Three years ago, I had made the decision to give up Facebook. August 2013- I could still have reported that I'm alive and that the past two years of hiatus from Facebook have been life changing - the two most vibrant years of my existence even!


Twitter, Facebook, Reddit, and YouTube were all on my blacklist, well - sort of. My goal for giving up social media was to create more value in my life, quit hoarding information, and appreciate the time that I spent with friends. 


But then, around exactly this time last year, I had gotten back on Facebook. Sure, it was an impromptu decision- mostly because I suddenly felt this urge to break off from the normal hectic routine of life which consisted mainly of school and not talking to people. But what blows my rational mind today- how come I'm still not off this social media when I did swear not to reside there for more than 3 months.

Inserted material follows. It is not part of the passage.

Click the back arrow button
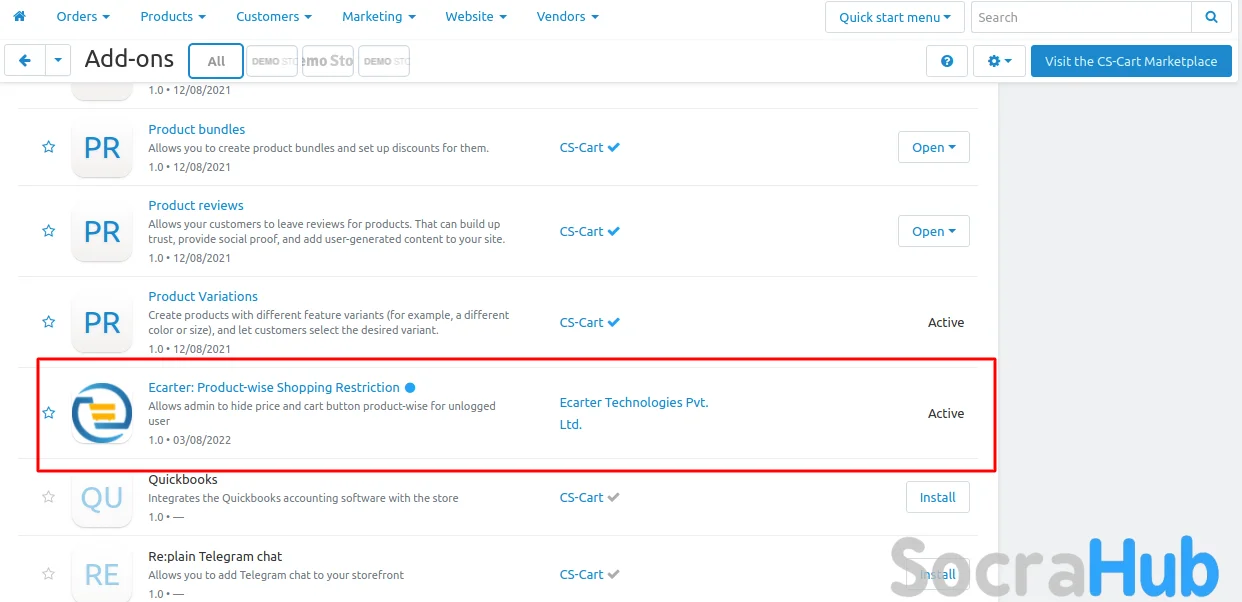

Honestly, this is not what I used to be. The reflection on the screen right now looks like a mainstream filthy teenager who cannot get off the Internet. She's no longer the girl who used to come back home and spend hours talking about Sociology to bore her parents to death. (Sure, I no longer study Sociology now and my parents have got very clear that I should let them breath, and well, my brother wouldn't understand a thing of what I have to say.) She's not the girl who used to invent new recipes in the kitchen. She's become this overrated, conventional girl in her demeanour. 


 When I try to do an analysis, what I realise is that this year- things that mattered left my life. Room decoration, gardening, pillow fight with younger sibling, downloafing songs for my Grandad, Sociology, Biology, Food (I've stopped eating as such, I lost weight- more than needed!), Painting (I'm trying to get hold of it, again.), Quality Time with friends, family and myself and finally Spirituality( My growth is not an exponential one right now.)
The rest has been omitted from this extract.